[Opening EXTRACT TO READ section]
The year 1995 marked the introduction of the blue M&M's. This new addition changed the proportion of colours in a bag:

| Colour  | Pre-1995 | Post-1995 |
| :-----: | :------: | :-------: |
| Brown   | 30%      | 13%       |
| Yellow  | 20%      | 14%       |
| Red     | 20%      | 13%       |
| Green   | 10%      | 20%       |
| Orange  | 10%      | 16%       |
| Tan     | 10%      | 0%        |
| Blue    | 0%       | 24%       |

Your best friend has two bags of M&M’s, and tells you that one is vintage from 1994 and the other one is brand new. They will not tell you which is which, but they give you one M&M from each bag. One is yellow and one is green.
[Closing EXTRACT TO READ section]
[Opening SUPPLIED INFORMATION section]
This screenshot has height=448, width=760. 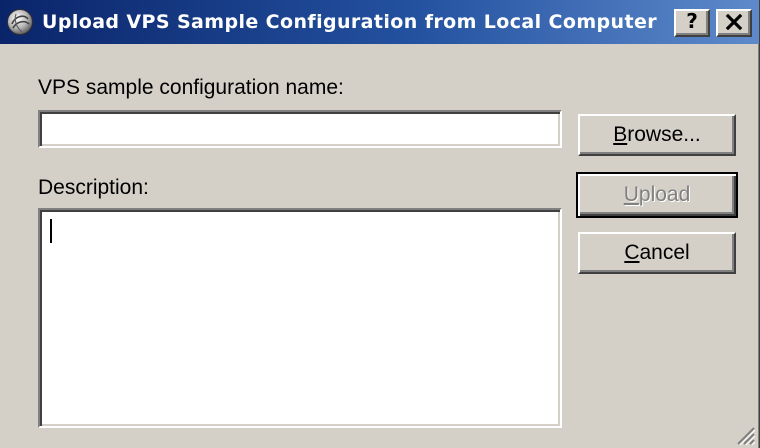 What do you see at coordinates (20, 22) in the screenshot?
I see `app-icon` at bounding box center [20, 22]. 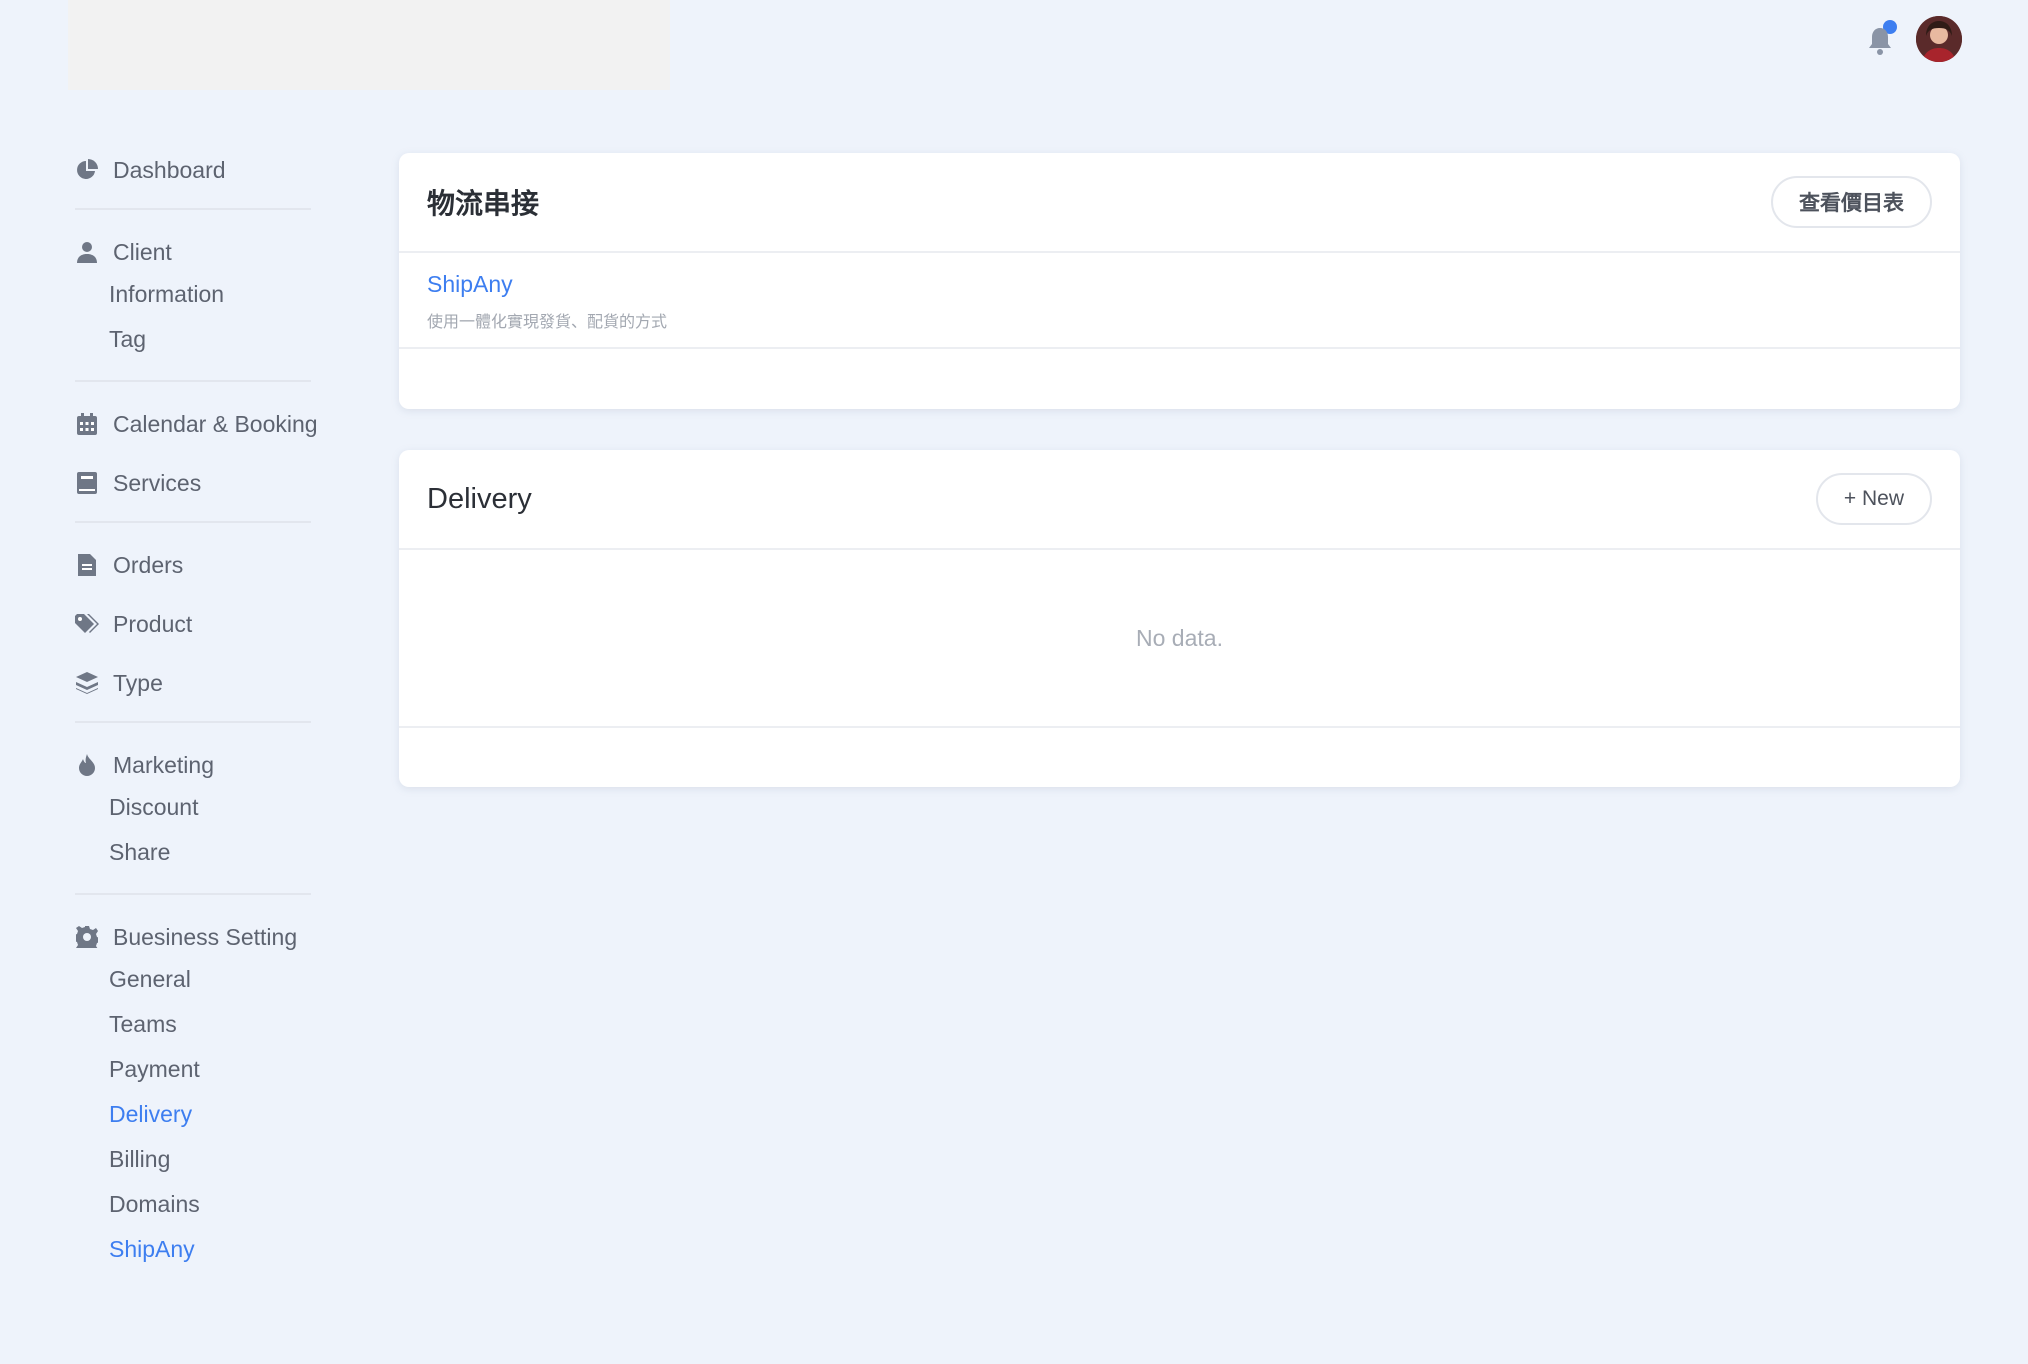 What do you see at coordinates (153, 624) in the screenshot?
I see `sidebar-item-label: Product` at bounding box center [153, 624].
[Closing SUPPLIED INFORMATION section]
EXERCISE SET
**a.** Answer the following from the passage on M&M's colors:
(i) In what year were blue M&M's introduced?
(ii) What proportion of a bag was tan before 1995?
(iii) What colors are the two M&M's handed over by the best friend?
**b.** Echo the part of the passage on M&M's colors starting with "The year 1995" and going on through "one is green.".
**c.** Proceed with the passage on M&M's colors, taking it on from the point at which it stops.
The lines shown after the passage on M&M's colors have no connection to it.

WRITTEN ANSWERS
**a.**
(i) 1995
(ii) 10%
(iii) One is yellow and one is green.

**b.**
The year 1995 marked the introduction of the blue M&M's. This new addition changed the proportion of colours in a bag:

| Colour  | Pre-1995 | Post-1995 |
| :-----: | :------: | :-------: |
| Brown   | 30%      | 13%       |
| Yellow  | 20%      | 14%       |
| Red     | 20%      | 13%       |
| Green   | 10%      | 20%       |
| Orange  | 10%      | 16%       |
| Tan     | 10%      | 0%        |
| Blue    | 0%       | 24%       |

Your best friend has two bags of M&M’s, and tells you that one is vintage from 1994 and the other one is brand new. They will not tell you which is which, but they give you one M&M from each bag. One is yellow and one is green.

**c.**
What is the probability that the yellow one came from the vintage bag?

## Solution 1

We need Bayesian inference to answer this problem.

Let us assume that the yellow one comes from bag 1 and the green one from bag 2.

There are two possible outcomes, $H = \{A, B\}$:

- $A$: Bag 1 (yellow) is vintage and bag 2 (green) is new
- $B$: Bag 1 (yellow) is new and bag 2 (green) is vintage

Bayes theorem says:

\begin{equation}
  P(H \mid D) = \frac{P(H) P(D \mid H)}{P(D)}
\end{equation}

Let us construct a table in which we fill in the terms of Bayes theorem:

| H    | Prior | Likelihood   | P(H) P(D;H) | Posterior     |
| :--: | :---: | :----------: | :---------: | :-----------: |
| A    | 0.5   | (0.20)(0.20) | 0.020       | 0.020 / 0.027 |
| B    | 0.5   | (0.14)(0.10) | 0.007       | 0.007 / 0.027 |

Therefore, $P(A) = 74.1\%$ and $P(B) = 25.9\%$.

I would definitely choose to eat from bag 2, which is the one from which the green M&M came.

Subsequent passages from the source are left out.